▶ _Data excerpts_:

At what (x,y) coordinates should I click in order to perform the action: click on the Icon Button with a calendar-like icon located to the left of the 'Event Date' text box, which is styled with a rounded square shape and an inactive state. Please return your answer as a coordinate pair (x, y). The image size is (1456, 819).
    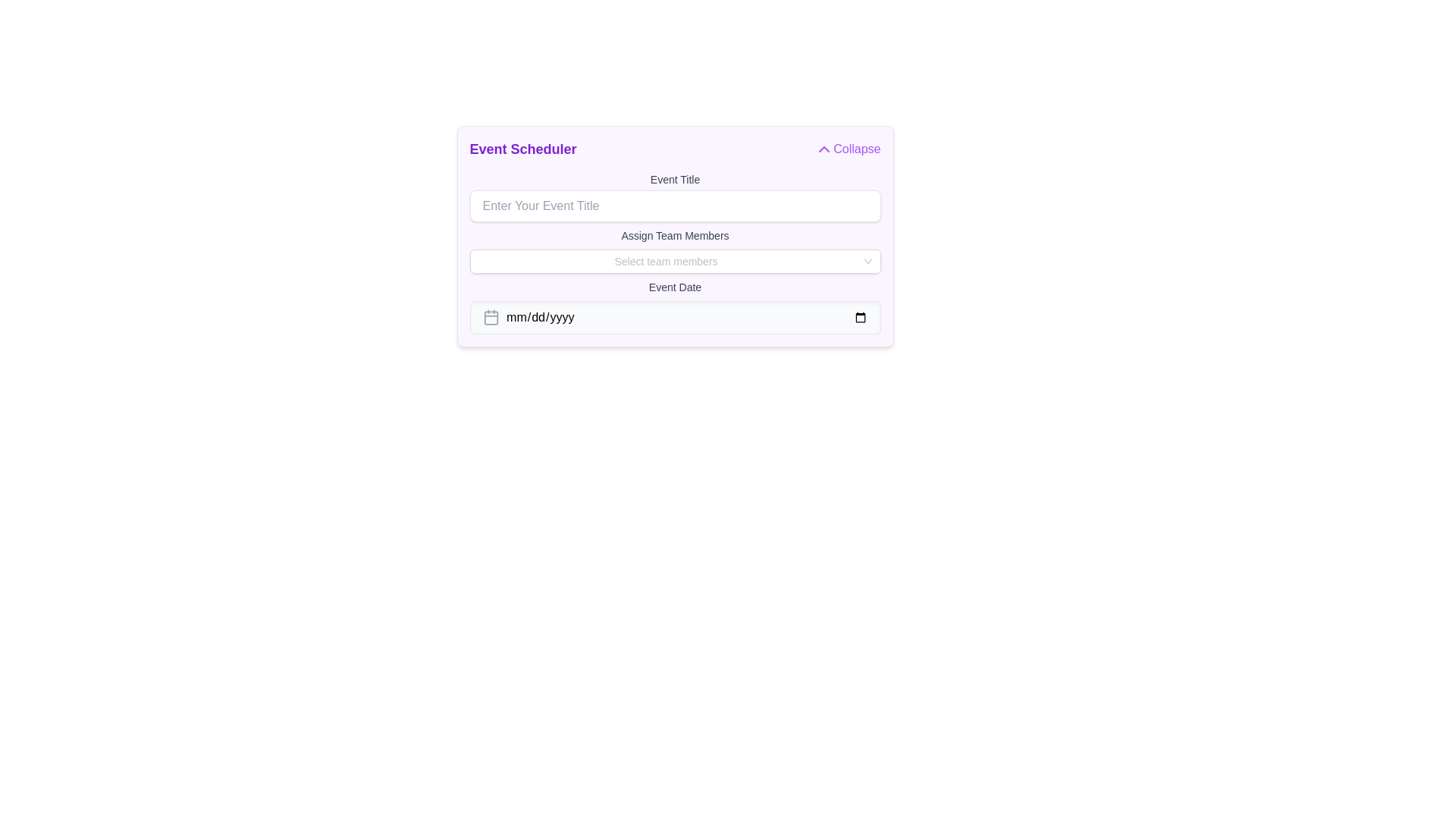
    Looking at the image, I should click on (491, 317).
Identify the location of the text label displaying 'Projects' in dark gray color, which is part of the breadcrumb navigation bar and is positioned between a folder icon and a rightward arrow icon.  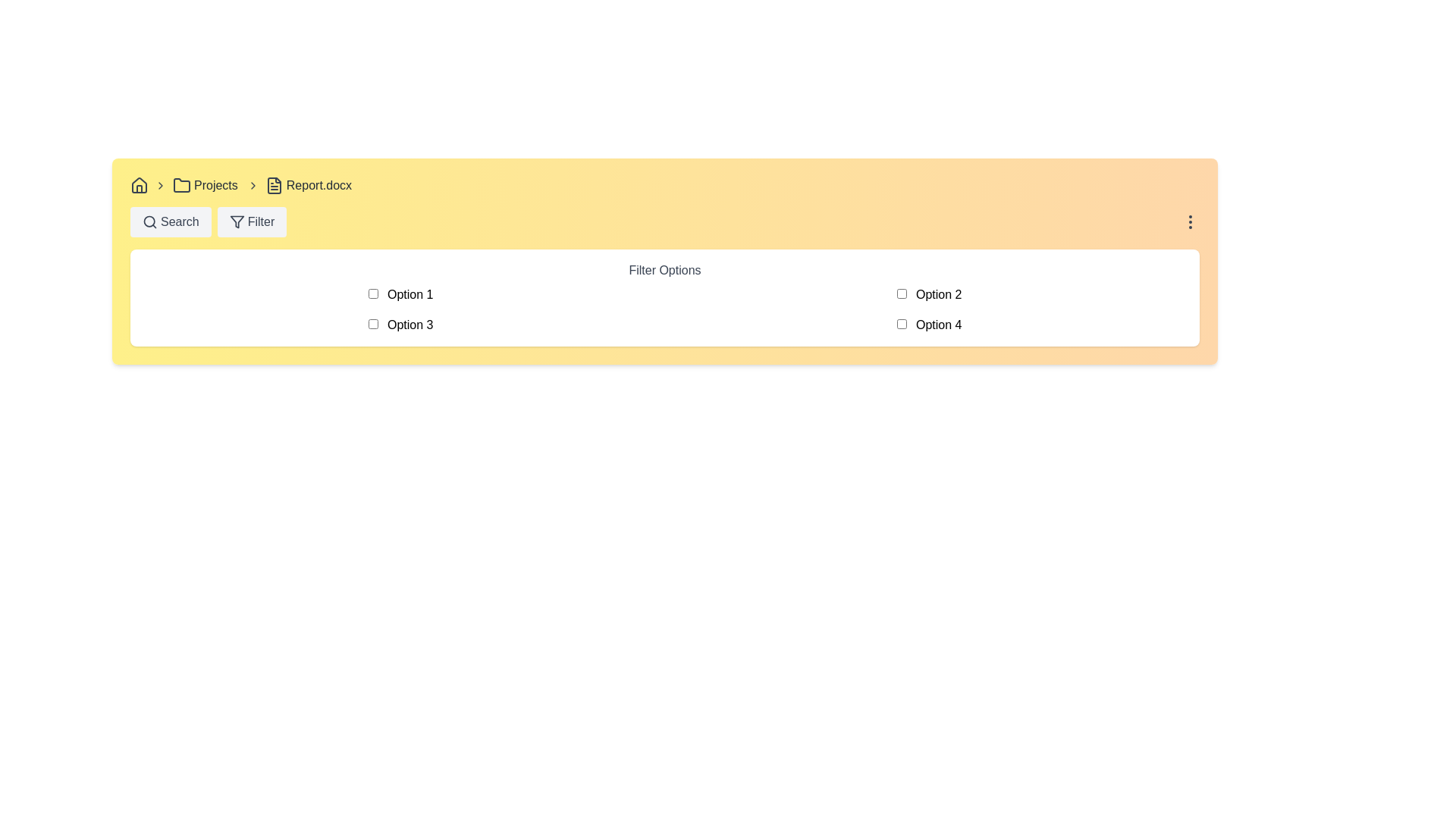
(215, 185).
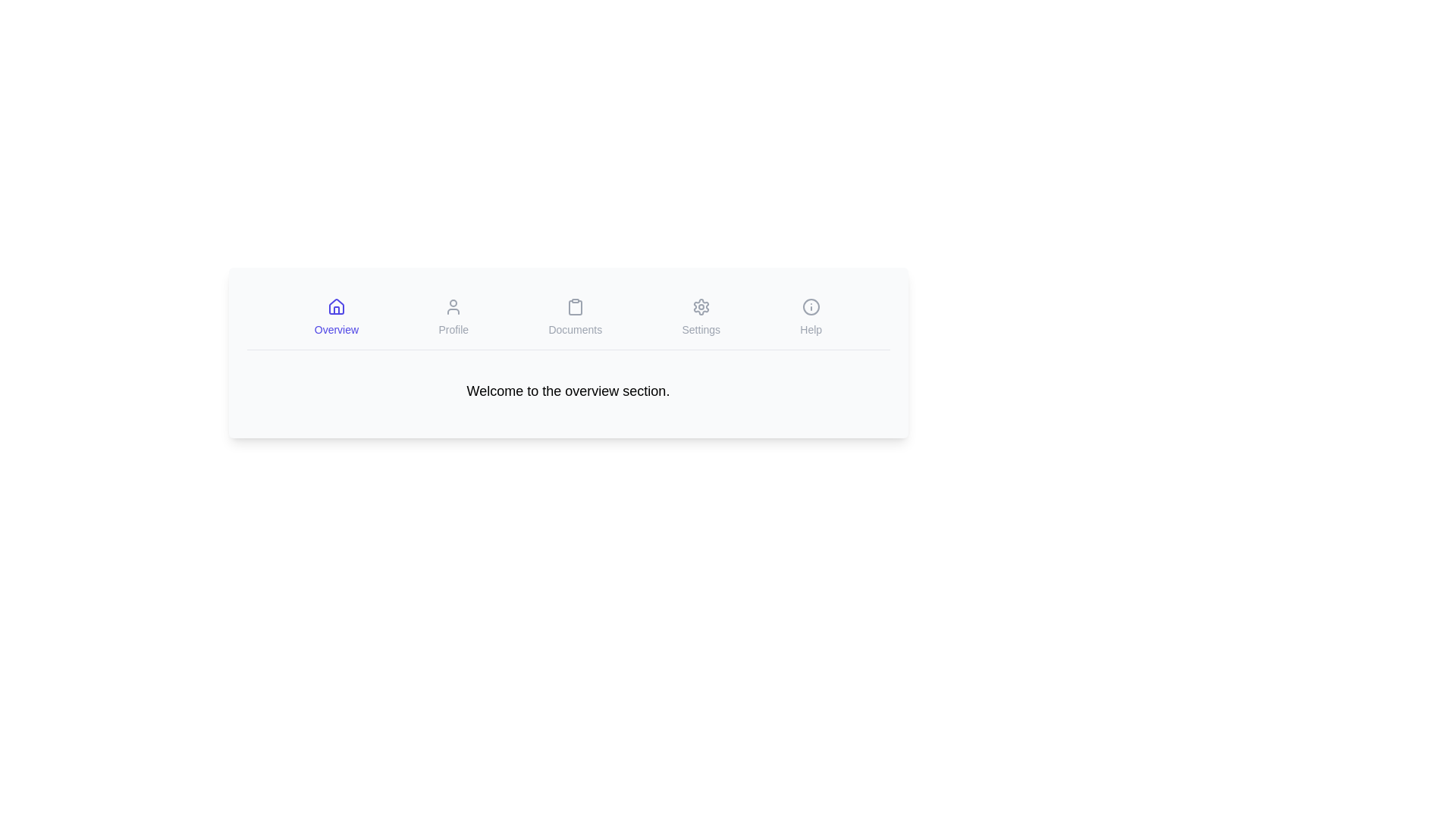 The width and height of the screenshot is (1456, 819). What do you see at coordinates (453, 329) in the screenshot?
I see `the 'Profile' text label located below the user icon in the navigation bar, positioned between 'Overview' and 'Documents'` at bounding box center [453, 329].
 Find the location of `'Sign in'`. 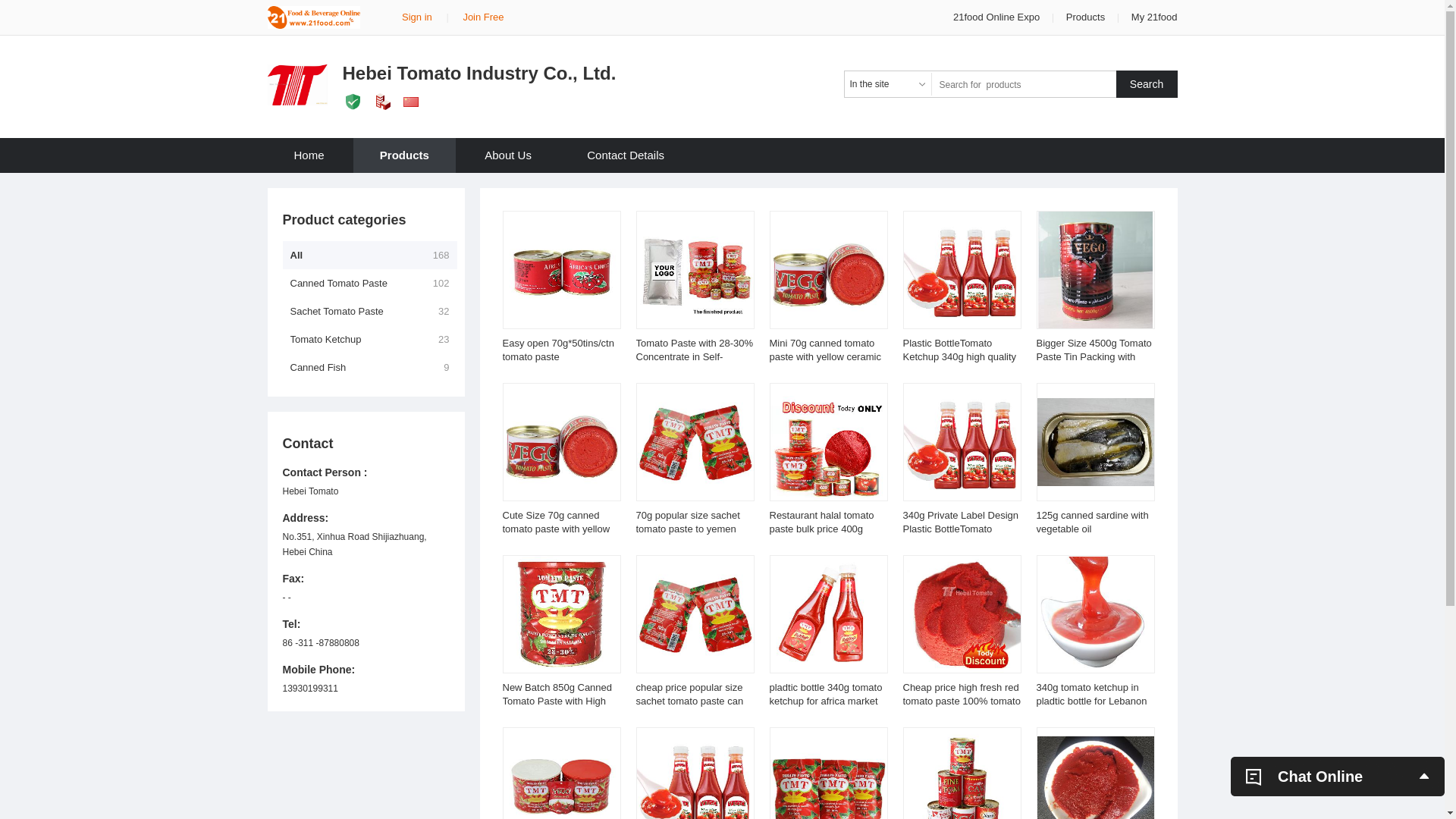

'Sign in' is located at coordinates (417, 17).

▶ _What is being asked_:
Reproduce all of the records above word for word, leaving out the pictures.

▶ _Written answer_:
At what (x,y) coordinates should I click in order to perform the action: click on the Icon Button with a calendar-like icon located to the left of the 'Event Date' text box, which is styled with a rounded square shape and an inactive state. Please return your answer as a coordinate pair (x, y). The image size is (1456, 819).
    Looking at the image, I should click on (491, 317).
Identify the location of the text label displaying 'Projects' in dark gray color, which is part of the breadcrumb navigation bar and is positioned between a folder icon and a rightward arrow icon.  
(215, 185).
 The width and height of the screenshot is (1456, 819). What do you see at coordinates (453, 329) in the screenshot?
I see `the 'Profile' text label located below the user icon in the navigation bar, positioned between 'Overview' and 'Documents'` at bounding box center [453, 329].
 Find the location of `'Sign in'`. 

'Sign in' is located at coordinates (417, 17).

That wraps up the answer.